STACEY BLADES "Snake Eyes: Confessions of a Replacement Rockstar" (Book Review)

(c) 2009 BookSurge Publishing

Stacey Blades, the ex-guitar player for L.A. Guns and Roxx Gang took the time to put pen to paper and released this book, Snake Eyes: Confessions of a Replacement Rockstar as an independent author, regaling readers with stories documenting his rise from the Canadian rock-bar scene to making the jump to the (perceived) big time by joining Roxx Gang.  After slogging away in a band that had huge potential...but no apparent direction or follow-through...Blades made a career-defining leap when he took the opportunity to replace founding guitar player, Tracii Guns, in LA Guns.   

Most of the stories here are new, at least to me they were, as not a lot has been written about L.A. Guns AFTER Tracii left because, let's face it, the Hollywood scene had pretty much been shoved to the back burner by the time Stacey came on board.  That being said, Stacey has several cool tales to tell about time spent overseas with the Guns, working on the albums, and his personal relationships with Phil Lewis, Steve Riley, and other members of the band, and what it's like living in...and trying to get out of...Tracii's shadow.  And, speaking of relationships, Blades also offers up humorous advice for dating (or more specifically NOT dating) psychos, his dealings with his Roxx Gang band mates, and the handful of life-long friendships that help define who Stacey Blades is as a man and a musician.

Scattered throughout the book are several black and white photos, which are nice to check out, and show Stacey at various points throughout his career.  Also included are quotes and outtakes from various friends, road crew members, family members, and band mates, which add even more color and reality to the stories spun by Blades here.

A couple of negatives do pop up in my mind.  First, I can't believe how large the print is in this book (it's also double spaced, I believe).  Now, while it makes it an extremely easy read, it also makes the book's length a bit deceptive as there would probably be 20 or 30 pages knocked off the book's length if the font size was even an 11 or 12 point font.  Second, the book could have benefited from a bit more editing, as there are still several spelling and grammatical errors throughout the book.

These minor complaints don't detract from the enjoyment people can take away from this book, and they do not stop me from recommending this book.  Hey, Stacey did this on his own, after all; I'll cut him some slack.
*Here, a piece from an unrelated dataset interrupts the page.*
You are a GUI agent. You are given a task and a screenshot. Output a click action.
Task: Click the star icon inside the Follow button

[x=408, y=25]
It is a pretty short, quick read that I got through in just under two days.  I look forward to the updated version that Stacey mentioned working on when I got the chance to interview him a while back (read the interview here).  As the book ends, Stacey is still in the band and there is no inkling of his upcoming resignation, so I'm assuming there will be more tales to tell regarding this chapter in Stacey's life, as well as projects he may be currently working on.  And, who knows...maybe a couple of psycho stalker fans will pop up again in the extended version of the book.

Is it the best rock bio I have read?  Not at all.  Is it the worst?  Not even close.  Definitely worth checking out and a relatively cheap pick-up at under $15 from Amazon.